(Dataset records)
----

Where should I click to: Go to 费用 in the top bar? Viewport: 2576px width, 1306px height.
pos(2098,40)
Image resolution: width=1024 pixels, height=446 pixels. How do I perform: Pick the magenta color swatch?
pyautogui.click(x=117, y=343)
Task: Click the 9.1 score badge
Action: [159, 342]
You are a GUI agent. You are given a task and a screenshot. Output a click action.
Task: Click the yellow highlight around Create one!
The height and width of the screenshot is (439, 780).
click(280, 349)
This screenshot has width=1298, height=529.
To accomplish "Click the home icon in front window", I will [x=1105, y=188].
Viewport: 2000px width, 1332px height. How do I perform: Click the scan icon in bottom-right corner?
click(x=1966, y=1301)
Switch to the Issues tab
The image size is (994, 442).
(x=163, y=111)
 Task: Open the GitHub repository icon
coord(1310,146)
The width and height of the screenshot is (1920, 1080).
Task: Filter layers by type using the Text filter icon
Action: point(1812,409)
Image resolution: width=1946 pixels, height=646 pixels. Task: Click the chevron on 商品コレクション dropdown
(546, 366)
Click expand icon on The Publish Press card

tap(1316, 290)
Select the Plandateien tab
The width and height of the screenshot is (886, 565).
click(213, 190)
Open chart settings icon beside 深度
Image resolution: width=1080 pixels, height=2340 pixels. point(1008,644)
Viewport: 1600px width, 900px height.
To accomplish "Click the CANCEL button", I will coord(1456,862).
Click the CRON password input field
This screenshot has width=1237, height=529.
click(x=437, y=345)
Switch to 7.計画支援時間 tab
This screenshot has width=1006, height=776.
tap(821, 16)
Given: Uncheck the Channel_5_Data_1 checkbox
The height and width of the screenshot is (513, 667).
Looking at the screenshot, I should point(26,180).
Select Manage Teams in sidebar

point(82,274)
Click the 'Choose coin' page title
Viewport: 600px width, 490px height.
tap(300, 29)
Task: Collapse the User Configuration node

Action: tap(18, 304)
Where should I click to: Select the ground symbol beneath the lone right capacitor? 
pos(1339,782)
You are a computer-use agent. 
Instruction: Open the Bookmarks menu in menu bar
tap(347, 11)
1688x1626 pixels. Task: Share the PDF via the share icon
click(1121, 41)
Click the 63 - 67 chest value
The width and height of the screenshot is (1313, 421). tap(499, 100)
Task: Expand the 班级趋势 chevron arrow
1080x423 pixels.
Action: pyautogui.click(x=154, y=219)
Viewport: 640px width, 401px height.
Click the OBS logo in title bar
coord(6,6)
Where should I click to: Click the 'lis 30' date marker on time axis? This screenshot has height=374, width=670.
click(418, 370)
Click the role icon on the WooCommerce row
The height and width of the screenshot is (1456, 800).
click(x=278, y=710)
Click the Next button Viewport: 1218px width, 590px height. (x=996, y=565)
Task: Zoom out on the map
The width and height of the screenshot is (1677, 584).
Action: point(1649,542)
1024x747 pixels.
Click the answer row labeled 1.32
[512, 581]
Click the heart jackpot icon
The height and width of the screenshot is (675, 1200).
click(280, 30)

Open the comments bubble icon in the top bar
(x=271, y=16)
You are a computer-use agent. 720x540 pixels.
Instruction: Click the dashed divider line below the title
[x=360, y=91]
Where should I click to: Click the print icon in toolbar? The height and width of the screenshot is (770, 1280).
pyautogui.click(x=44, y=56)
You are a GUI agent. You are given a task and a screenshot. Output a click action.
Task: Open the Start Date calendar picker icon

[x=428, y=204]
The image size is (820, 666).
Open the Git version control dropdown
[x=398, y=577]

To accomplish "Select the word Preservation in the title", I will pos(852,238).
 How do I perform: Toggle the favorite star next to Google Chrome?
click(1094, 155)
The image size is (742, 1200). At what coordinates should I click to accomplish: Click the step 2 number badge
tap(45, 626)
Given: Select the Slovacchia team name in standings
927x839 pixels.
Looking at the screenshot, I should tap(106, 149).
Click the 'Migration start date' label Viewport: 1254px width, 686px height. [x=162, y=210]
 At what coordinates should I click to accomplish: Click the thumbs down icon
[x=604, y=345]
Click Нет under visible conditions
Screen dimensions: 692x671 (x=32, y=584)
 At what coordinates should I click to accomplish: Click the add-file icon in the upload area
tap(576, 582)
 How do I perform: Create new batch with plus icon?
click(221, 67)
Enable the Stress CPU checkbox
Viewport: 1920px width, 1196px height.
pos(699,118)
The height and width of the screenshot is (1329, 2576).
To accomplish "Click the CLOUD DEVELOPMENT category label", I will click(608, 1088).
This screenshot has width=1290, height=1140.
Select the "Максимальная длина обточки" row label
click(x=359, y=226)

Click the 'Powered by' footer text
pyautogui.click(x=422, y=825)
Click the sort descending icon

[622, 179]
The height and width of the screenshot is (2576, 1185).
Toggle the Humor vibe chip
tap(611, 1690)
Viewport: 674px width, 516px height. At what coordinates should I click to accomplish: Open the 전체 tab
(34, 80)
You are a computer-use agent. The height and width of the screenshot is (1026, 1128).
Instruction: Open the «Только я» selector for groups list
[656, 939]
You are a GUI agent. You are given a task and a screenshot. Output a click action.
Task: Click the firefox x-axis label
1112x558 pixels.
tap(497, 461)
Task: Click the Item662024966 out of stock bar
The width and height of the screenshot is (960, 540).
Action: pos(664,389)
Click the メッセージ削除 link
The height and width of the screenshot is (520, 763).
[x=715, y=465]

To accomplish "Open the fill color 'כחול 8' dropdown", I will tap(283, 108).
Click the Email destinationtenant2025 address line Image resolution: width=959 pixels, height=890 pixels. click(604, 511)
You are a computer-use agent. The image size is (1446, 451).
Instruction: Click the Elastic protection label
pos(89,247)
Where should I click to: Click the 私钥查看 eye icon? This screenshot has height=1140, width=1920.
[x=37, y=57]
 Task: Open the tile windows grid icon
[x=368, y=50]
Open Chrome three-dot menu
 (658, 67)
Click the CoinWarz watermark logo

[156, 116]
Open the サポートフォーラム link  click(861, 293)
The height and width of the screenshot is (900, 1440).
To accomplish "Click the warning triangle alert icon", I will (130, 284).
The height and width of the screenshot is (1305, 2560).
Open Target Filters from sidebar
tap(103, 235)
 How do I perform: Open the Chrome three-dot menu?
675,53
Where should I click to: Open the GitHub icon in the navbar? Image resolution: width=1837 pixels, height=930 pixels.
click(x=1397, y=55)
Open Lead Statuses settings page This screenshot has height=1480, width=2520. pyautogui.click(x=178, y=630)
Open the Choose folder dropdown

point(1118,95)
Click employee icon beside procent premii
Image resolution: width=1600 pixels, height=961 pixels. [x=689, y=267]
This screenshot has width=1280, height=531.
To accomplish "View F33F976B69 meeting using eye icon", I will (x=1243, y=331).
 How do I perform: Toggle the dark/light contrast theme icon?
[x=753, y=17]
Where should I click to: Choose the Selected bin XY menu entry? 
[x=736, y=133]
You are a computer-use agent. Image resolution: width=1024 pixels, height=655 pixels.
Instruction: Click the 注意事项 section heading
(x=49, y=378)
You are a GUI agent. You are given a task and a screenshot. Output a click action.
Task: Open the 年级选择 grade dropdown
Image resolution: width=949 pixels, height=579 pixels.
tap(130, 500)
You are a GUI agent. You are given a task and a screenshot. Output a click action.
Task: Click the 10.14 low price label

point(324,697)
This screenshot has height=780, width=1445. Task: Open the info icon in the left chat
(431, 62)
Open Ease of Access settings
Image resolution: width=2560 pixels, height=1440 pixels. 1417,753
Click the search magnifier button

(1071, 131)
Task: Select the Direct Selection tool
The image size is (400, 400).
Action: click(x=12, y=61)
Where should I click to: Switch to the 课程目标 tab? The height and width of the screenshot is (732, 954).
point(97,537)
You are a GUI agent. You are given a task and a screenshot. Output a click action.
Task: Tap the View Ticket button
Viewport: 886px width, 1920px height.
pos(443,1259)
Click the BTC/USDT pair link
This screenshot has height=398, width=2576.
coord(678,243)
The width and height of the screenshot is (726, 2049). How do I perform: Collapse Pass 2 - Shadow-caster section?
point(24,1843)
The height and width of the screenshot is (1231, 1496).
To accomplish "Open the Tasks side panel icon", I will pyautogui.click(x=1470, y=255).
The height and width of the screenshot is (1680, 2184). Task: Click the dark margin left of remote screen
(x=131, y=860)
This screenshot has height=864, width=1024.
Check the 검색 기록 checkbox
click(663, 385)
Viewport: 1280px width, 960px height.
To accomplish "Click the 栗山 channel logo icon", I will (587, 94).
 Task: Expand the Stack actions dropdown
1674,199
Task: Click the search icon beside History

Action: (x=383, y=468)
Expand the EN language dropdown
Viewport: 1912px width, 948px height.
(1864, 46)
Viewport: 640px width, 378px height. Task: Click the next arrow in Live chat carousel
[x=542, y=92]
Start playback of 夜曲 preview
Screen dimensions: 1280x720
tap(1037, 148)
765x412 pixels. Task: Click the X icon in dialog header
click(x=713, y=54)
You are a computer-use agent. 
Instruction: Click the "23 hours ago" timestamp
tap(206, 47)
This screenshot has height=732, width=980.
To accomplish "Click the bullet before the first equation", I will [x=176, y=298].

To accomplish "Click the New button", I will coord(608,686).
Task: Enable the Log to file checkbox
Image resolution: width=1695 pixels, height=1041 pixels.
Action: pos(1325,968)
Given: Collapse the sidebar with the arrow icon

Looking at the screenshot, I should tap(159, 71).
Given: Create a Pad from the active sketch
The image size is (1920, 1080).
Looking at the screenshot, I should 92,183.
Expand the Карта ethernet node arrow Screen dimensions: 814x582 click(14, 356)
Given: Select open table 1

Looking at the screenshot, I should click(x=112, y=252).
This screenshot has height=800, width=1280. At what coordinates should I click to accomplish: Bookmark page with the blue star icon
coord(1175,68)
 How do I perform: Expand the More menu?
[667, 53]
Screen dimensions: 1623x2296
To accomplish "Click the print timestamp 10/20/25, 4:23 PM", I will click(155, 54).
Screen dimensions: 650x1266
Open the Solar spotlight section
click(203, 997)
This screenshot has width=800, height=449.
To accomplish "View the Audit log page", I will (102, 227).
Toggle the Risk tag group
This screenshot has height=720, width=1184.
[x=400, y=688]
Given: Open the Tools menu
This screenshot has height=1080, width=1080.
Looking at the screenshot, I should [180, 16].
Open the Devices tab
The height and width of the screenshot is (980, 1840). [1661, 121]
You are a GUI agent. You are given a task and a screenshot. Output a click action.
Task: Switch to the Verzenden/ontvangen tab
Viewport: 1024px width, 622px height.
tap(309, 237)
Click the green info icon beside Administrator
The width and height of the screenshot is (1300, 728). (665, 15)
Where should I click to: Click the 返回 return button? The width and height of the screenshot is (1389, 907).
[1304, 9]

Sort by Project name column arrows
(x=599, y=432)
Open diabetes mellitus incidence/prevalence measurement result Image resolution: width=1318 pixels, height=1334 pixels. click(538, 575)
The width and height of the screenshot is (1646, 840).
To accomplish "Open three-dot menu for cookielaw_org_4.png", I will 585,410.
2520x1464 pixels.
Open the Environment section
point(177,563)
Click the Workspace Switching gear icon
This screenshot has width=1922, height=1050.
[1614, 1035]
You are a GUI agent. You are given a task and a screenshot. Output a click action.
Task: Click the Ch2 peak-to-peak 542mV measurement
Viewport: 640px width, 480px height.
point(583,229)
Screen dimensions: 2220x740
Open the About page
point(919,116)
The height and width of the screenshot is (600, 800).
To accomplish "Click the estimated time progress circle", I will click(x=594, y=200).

----

Please reproduce the material verbatim, from its first line through the line holding "pos(2098,40)", inclusive.

Where should I click to: Go to 费用 in the top bar? Viewport: 2576px width, 1306px height.
pos(2098,40)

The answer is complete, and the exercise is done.